Please count the lines in the rows below that contain the word "Switch" and give only that number.

[start of Material for the task]

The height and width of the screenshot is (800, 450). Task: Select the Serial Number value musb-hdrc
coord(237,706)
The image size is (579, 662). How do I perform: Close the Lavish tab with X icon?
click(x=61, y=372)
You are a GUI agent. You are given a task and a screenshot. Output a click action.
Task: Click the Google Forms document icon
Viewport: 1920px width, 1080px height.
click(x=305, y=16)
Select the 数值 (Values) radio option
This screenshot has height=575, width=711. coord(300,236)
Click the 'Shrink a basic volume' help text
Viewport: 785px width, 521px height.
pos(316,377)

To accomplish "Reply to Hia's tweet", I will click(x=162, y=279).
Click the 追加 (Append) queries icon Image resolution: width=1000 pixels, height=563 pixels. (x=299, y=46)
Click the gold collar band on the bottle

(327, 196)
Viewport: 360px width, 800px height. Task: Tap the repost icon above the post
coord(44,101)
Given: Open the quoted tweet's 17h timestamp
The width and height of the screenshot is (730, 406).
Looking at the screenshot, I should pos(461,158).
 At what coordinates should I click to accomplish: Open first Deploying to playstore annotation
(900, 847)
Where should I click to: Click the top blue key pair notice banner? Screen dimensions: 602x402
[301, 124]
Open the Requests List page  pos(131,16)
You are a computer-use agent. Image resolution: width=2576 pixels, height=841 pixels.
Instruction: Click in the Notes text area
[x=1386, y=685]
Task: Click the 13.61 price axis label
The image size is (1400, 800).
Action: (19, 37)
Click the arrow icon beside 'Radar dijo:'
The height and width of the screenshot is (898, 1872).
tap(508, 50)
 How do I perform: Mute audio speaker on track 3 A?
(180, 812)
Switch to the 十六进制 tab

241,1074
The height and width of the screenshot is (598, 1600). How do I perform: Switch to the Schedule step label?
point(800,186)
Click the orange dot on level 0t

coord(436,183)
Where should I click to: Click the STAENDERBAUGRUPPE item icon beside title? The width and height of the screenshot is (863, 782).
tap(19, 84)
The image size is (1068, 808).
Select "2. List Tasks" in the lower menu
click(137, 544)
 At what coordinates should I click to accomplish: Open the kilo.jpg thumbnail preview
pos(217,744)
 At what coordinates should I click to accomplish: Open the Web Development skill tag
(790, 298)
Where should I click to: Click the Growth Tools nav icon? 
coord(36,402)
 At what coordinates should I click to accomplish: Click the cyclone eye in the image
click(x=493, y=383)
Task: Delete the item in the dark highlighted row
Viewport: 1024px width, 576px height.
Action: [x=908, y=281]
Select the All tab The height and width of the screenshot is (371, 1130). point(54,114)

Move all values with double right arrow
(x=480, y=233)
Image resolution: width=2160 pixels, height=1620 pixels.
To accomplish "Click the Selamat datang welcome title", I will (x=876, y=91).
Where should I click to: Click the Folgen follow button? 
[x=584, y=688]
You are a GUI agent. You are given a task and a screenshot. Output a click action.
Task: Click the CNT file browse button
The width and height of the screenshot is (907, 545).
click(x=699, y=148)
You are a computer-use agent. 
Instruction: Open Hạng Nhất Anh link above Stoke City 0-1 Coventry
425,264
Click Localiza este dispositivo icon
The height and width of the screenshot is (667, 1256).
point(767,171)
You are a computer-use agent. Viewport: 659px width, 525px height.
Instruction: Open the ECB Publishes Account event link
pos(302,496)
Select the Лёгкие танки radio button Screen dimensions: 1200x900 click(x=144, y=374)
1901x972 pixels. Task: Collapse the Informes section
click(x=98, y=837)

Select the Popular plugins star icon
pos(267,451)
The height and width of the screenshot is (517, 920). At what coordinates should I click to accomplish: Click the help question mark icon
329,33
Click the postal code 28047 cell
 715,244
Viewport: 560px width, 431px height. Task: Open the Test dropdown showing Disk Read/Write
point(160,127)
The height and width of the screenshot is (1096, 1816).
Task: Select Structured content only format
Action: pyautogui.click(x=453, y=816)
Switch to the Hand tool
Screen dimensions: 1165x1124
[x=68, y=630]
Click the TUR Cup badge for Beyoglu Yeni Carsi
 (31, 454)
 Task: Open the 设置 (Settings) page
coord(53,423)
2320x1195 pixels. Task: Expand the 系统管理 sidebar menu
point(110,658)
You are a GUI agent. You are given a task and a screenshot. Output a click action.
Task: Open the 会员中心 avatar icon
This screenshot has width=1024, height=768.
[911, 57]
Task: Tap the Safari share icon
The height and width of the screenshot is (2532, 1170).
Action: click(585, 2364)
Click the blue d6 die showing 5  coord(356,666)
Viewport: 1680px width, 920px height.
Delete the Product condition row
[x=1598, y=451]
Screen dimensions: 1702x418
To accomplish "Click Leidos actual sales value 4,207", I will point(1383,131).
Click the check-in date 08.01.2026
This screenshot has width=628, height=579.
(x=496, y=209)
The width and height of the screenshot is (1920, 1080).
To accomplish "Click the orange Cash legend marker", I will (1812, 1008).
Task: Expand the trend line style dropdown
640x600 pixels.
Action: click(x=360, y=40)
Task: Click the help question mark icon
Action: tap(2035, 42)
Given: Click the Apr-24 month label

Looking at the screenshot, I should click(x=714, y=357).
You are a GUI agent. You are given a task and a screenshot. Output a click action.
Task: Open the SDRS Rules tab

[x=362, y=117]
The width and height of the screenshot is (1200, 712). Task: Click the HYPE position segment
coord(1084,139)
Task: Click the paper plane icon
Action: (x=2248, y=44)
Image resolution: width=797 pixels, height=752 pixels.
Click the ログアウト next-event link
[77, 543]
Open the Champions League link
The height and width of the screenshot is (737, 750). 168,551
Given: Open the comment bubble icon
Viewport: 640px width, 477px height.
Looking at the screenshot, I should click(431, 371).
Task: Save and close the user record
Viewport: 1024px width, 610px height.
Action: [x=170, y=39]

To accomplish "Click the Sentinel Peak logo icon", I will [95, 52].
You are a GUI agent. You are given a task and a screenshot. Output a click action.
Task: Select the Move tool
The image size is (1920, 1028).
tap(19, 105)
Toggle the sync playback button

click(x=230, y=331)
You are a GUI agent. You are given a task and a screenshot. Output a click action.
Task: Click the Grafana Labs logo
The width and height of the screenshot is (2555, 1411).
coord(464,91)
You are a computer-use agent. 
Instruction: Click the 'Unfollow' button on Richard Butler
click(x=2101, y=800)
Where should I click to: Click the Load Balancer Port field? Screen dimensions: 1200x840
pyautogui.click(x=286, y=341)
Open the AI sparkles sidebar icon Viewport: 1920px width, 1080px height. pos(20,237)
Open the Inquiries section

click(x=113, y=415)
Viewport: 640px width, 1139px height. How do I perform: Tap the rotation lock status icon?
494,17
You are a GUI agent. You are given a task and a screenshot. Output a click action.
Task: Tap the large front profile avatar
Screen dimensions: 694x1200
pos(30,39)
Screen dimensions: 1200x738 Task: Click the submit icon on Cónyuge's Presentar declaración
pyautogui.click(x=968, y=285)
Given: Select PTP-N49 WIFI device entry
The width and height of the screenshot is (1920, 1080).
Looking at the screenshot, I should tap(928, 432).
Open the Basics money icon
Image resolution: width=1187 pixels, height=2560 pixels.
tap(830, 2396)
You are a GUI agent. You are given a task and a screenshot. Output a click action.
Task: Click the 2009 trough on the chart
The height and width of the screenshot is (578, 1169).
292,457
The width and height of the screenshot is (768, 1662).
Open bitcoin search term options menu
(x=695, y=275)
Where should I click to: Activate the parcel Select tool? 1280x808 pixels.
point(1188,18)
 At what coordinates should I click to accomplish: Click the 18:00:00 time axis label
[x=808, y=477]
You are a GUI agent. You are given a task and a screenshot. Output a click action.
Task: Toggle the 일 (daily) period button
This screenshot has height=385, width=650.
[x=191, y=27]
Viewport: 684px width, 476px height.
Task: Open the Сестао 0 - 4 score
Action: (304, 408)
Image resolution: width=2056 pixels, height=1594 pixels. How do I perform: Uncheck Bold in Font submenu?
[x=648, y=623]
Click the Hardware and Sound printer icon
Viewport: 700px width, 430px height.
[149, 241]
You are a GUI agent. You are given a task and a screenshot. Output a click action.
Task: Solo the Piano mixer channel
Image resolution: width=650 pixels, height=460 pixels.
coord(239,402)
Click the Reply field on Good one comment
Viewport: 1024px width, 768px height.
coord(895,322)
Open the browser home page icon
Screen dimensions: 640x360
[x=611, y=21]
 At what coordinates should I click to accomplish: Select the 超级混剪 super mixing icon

[end of Material for the task]

- Response below
3